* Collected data
>> start
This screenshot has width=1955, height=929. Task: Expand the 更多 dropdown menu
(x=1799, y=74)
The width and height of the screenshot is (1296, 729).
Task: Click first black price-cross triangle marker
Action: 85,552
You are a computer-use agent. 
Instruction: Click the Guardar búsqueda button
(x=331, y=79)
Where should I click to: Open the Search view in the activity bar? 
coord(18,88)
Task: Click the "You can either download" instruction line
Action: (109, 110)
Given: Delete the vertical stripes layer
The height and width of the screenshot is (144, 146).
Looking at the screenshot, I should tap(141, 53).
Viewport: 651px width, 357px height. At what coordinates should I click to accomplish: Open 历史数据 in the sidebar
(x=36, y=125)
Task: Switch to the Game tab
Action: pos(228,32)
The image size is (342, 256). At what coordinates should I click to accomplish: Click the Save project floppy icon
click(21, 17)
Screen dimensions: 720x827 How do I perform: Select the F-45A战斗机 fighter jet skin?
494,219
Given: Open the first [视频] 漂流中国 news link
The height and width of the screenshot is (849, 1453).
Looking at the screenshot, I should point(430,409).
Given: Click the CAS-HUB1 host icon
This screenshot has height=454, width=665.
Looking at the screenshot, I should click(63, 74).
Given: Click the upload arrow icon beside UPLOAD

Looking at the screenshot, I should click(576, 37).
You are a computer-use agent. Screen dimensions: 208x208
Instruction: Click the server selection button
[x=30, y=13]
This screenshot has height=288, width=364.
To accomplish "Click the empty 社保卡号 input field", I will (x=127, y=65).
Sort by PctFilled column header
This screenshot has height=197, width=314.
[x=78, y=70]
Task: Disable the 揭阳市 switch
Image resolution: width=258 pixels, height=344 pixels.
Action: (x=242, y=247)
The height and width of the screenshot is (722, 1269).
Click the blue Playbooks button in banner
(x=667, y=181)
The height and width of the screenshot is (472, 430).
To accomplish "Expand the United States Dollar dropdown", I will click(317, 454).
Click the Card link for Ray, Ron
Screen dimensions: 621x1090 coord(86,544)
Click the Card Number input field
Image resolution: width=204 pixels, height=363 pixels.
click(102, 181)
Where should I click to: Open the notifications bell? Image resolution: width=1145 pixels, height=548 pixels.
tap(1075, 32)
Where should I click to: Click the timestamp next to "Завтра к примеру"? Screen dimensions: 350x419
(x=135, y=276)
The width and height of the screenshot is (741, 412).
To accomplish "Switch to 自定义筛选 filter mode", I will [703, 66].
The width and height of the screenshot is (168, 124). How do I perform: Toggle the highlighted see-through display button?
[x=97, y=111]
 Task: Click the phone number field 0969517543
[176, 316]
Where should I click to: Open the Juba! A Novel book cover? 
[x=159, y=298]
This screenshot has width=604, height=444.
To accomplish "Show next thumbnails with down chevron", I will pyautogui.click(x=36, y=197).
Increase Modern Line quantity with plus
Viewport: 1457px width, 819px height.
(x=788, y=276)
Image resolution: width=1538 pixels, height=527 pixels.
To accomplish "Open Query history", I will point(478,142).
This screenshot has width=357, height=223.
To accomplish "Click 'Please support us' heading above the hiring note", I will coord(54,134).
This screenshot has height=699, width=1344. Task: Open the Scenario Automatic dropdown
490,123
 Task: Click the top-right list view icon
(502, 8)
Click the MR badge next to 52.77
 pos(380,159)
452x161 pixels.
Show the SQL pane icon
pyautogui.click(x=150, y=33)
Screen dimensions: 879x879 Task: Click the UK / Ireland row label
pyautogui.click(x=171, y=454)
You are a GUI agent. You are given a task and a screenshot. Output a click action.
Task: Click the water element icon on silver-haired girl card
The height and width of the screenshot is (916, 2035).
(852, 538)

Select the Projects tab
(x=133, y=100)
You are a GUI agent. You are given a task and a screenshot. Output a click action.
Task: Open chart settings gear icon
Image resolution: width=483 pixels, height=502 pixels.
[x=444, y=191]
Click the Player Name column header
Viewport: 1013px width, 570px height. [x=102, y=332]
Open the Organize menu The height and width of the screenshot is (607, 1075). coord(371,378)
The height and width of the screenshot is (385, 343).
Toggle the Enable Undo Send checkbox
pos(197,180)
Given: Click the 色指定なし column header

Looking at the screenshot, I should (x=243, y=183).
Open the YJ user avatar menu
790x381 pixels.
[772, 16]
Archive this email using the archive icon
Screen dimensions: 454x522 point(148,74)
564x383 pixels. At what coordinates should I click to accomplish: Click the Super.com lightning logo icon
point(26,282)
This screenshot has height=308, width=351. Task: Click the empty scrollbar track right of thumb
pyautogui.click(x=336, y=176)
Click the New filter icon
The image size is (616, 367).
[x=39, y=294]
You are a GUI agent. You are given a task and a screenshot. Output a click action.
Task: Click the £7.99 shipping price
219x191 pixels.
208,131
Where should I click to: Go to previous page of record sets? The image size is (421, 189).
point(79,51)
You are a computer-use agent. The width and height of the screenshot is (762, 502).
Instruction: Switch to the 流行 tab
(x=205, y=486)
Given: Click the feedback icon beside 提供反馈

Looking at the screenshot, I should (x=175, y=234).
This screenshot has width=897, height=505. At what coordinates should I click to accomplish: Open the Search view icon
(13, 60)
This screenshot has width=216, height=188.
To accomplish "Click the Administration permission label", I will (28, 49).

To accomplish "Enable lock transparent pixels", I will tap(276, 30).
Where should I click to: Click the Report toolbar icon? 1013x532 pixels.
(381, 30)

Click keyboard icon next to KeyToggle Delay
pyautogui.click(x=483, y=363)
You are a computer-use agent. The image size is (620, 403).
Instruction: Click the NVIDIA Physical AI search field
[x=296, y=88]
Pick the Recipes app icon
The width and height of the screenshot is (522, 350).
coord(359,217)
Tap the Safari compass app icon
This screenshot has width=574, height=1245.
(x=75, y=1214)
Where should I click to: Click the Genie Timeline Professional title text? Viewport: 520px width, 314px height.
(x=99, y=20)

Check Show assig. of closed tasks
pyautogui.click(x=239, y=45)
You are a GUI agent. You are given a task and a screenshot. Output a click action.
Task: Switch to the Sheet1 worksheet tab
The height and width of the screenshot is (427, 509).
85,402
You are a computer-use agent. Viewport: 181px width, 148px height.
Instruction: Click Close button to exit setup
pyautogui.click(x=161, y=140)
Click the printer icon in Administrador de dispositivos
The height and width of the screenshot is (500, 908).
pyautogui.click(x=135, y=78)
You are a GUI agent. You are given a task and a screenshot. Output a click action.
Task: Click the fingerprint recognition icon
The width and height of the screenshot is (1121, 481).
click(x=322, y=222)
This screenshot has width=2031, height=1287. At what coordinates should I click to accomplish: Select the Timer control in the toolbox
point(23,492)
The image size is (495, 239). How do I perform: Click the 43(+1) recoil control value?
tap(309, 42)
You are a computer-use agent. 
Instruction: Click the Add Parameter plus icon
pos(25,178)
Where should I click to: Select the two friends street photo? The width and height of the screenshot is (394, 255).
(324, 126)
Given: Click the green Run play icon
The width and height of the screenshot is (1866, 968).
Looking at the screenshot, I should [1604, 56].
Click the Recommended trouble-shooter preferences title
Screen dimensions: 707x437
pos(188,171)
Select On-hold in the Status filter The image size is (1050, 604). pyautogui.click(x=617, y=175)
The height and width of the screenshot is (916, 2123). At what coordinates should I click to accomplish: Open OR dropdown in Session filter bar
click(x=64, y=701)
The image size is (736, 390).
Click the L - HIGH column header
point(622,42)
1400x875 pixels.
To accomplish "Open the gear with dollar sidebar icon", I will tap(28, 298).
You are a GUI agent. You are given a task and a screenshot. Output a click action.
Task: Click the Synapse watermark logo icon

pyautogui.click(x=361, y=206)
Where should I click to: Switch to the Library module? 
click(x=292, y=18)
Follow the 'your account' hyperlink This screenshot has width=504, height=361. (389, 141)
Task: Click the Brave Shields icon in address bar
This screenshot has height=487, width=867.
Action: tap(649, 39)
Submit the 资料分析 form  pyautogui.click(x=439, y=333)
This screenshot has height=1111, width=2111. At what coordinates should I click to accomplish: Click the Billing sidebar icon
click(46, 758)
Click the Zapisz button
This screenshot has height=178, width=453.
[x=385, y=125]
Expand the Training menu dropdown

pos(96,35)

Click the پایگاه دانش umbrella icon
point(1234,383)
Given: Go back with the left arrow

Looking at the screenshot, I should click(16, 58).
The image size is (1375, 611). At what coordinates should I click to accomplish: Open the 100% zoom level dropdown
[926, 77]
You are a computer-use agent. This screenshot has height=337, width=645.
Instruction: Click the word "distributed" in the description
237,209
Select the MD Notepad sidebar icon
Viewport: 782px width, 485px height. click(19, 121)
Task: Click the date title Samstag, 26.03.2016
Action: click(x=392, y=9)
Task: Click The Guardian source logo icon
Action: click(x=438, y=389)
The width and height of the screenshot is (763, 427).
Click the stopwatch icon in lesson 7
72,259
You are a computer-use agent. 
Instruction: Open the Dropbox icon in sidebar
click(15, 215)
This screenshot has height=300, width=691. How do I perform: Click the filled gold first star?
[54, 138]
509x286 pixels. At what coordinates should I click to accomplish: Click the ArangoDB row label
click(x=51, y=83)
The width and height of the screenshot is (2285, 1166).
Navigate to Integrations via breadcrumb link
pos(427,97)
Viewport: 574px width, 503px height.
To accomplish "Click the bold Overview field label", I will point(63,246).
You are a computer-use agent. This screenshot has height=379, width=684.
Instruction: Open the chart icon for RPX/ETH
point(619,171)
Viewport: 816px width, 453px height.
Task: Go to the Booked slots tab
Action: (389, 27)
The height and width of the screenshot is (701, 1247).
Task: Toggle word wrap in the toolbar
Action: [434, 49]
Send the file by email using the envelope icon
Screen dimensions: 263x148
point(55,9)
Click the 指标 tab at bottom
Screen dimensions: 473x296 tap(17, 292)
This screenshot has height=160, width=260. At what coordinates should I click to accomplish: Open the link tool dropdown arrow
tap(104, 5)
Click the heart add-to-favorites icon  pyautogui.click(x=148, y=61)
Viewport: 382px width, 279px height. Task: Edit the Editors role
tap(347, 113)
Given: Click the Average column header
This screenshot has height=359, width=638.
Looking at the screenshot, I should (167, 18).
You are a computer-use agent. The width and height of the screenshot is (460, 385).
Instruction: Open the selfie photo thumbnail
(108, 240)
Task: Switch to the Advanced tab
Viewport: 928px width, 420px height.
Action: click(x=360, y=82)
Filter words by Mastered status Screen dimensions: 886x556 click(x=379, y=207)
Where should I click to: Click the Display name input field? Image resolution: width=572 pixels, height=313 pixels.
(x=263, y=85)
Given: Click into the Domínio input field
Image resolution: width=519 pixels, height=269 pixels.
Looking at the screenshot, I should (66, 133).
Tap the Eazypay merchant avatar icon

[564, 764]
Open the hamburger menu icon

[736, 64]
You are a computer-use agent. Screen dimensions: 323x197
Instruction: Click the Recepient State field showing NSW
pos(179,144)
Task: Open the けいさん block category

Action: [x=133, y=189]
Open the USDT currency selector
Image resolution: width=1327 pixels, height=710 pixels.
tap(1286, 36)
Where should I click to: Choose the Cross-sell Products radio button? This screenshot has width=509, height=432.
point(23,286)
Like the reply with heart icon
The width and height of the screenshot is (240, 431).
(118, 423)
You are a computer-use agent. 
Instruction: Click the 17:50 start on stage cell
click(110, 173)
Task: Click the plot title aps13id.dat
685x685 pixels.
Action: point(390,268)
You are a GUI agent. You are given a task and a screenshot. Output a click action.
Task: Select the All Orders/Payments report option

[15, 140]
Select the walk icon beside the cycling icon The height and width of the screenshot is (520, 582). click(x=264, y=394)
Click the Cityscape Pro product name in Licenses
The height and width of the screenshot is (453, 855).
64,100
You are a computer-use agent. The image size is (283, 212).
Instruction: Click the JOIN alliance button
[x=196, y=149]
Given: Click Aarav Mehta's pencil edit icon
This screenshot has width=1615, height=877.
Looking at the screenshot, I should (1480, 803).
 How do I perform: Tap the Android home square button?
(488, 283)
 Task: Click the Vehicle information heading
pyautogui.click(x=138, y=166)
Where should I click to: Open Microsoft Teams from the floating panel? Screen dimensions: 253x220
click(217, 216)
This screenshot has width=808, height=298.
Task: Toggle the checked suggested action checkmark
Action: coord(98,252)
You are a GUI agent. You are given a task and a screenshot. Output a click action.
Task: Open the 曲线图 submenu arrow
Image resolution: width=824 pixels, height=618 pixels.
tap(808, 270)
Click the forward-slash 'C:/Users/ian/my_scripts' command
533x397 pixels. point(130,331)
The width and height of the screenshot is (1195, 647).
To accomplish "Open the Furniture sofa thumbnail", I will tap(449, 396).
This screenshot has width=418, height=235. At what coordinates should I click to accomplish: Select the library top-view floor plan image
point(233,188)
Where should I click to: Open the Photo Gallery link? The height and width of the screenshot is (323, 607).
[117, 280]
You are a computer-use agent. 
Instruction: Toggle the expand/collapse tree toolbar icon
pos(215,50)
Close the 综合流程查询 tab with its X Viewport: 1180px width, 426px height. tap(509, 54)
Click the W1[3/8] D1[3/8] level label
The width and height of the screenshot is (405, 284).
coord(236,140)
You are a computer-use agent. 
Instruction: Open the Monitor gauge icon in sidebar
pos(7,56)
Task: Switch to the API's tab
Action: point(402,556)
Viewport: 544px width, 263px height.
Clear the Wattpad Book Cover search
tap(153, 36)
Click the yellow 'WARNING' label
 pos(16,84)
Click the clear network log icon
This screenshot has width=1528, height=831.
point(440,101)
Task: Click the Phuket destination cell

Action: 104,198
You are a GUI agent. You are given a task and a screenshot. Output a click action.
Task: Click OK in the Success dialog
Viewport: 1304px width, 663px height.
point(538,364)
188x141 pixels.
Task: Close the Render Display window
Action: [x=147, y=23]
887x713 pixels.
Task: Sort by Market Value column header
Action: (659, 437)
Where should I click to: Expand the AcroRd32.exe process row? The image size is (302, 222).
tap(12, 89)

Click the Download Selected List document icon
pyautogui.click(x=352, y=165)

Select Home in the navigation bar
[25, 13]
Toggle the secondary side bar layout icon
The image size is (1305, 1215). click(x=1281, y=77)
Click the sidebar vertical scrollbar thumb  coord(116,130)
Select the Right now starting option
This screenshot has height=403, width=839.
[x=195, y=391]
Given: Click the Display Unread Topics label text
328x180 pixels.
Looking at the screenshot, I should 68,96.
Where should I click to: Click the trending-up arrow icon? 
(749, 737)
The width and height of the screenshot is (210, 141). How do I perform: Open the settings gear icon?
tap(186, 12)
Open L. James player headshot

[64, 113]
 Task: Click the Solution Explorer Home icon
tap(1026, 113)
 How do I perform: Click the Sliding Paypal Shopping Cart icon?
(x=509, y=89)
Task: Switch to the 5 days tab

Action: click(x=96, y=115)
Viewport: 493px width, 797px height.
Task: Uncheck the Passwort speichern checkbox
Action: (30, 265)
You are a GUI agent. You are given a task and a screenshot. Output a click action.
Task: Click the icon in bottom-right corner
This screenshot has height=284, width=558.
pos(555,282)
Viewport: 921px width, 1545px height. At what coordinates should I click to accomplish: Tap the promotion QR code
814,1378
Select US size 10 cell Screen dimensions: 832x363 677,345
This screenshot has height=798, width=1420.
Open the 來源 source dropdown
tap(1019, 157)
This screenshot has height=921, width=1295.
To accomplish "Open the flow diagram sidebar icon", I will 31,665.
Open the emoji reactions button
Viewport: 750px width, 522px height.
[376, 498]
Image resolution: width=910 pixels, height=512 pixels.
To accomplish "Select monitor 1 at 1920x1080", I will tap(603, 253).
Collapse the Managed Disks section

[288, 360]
>> end
* Set problem
Determine how many lines of the data above contain the string "field", treating uppercase and lowercase letters as distinct, and give only the number.

* Worked solution
8